PAGE TEXT:
The Reading List is a segment of the blog where I let you know the thing I just read and some thoughts about it along with the next book in my list. Should you want to read along with me, let me know in the comments!
Oh. My. Word.
I had no idea that the early 90’s was chock full of video game console intrigue. I got my first console in 1989 when I was four years old. It was a Nintendo Entertainment System and it opened my eyes to a world that I would pretty much belong to forever. That wonderful world of video games and the joy that they can bring on a rainy day or when you want to group up with your friends and attack virtual monsters together. I wasn’t just a Nintendo fan though. I was into all the consoles and was one of the lucky kids that had a Super Nintendo and a Sega Genesis at the same time.
I had no idea that those two consoles were probably hurling insults at each other when I wasn’t looking.
Console Wars excellently details the story of the scrappy little company that could, Sega, and it’s fight against the juggernaut that was Nintendo. There were so many shenanigans between those two companies back then. From undercutting prices to social engineering for secret info. Nothing was off the table when it came to Sega’s attempts at crushing Nintendo at its own game. The thing that shocked me the most about the whole story is that Nintendo was a bunch of buttholes when it came to controlling their product. They had licensing restrictions, quality restrictions, and they even made you purchase the cartridges from them at $10 a pop. Now some of this wasn’t such a bad idea considering that the video games industry almost completely fell over. Without Nintendo, it’s likely we wouldn’t have the same landscape we had today. They put in a lot of effort to make sure that no one was sold garbage so they could keep making awesome stuff.
Sega is the main character in this book, at least the way I read it. The book is written as a narrative pieced together over countless interviews. Obviously, Blake Harris wasn’t there when all these conversations were being had, but he put together a realistic and compelling background to each of them so it feels like he could have been. He is a fantastic storyteller and made this a book I couldn’t put down whenever I started reading it. I feel like I know the brave folks at Sega who really pushed the brand forward when it was struggling to find its place. The Sega of America team really knew what it was doing and if Sega of Japan had just gotten out of the way, who knows where they would be now. The Genesis was an amazing system, and I believe the Saturn could have been as well SoJ would have just let SoA make the deals they needed to make.
I highly recommend giving this book a read. It’s easy to read this stuff and think about all the good decisions that were made in order to get Sega over 50% market share, but those decisions were also incredibly risky if you consider them. The folks at Sega were gutsy, and that’s what really made the brand stand out. I actually want to go up in the attic and pull out my Genesis and walk down memory lane. I would also love to know about the “almost” renaissance that was the Dreamcast but the book stops short of that. Either way, it was still fantastic and I’m sure I can do my own research to dig deeper.

RECORDS SHOWN:
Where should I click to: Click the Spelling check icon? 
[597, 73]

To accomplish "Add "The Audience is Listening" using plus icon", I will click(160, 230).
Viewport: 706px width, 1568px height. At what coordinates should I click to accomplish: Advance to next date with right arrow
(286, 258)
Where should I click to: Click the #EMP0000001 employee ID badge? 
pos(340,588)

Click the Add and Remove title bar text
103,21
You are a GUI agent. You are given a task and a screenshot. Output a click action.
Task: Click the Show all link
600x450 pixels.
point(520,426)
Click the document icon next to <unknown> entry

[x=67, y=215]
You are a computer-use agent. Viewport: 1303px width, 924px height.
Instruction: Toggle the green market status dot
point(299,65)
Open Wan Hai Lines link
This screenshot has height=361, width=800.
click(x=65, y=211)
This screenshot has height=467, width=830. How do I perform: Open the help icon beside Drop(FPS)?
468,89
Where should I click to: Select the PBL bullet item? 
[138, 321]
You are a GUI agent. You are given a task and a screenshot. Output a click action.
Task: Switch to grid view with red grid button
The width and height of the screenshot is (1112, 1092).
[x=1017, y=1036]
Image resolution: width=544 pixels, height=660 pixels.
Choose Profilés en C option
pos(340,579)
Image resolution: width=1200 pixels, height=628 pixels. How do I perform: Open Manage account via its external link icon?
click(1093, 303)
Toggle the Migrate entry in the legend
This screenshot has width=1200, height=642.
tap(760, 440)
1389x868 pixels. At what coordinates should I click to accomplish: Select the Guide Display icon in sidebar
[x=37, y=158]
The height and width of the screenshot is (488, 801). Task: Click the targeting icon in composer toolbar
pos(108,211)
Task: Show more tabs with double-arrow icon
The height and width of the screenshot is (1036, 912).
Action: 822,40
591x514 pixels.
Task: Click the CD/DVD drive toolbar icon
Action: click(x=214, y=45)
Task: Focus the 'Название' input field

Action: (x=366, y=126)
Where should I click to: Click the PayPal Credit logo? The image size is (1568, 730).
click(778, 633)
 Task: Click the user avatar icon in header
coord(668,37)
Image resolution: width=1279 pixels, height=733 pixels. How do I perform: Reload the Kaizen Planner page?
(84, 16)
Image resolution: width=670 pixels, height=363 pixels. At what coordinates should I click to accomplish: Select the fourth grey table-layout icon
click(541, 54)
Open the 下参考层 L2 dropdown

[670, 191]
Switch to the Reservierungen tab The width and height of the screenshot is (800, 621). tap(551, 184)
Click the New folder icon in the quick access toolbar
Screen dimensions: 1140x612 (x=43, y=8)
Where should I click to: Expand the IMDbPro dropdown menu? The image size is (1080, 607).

WHAT YOU ARE ASKED TO DO: Transcribe the Console Wars review above between "The Reading List" and "Oh. My. Word.", inclusive.

OUTPUT FOR THIS TASK:
The Reading List is a segment of the blog where I let you know the thing I just read and some thoughts about it along with the next book in my list. Should you want to read along with me, let me know in the comments!
Oh. My. Word.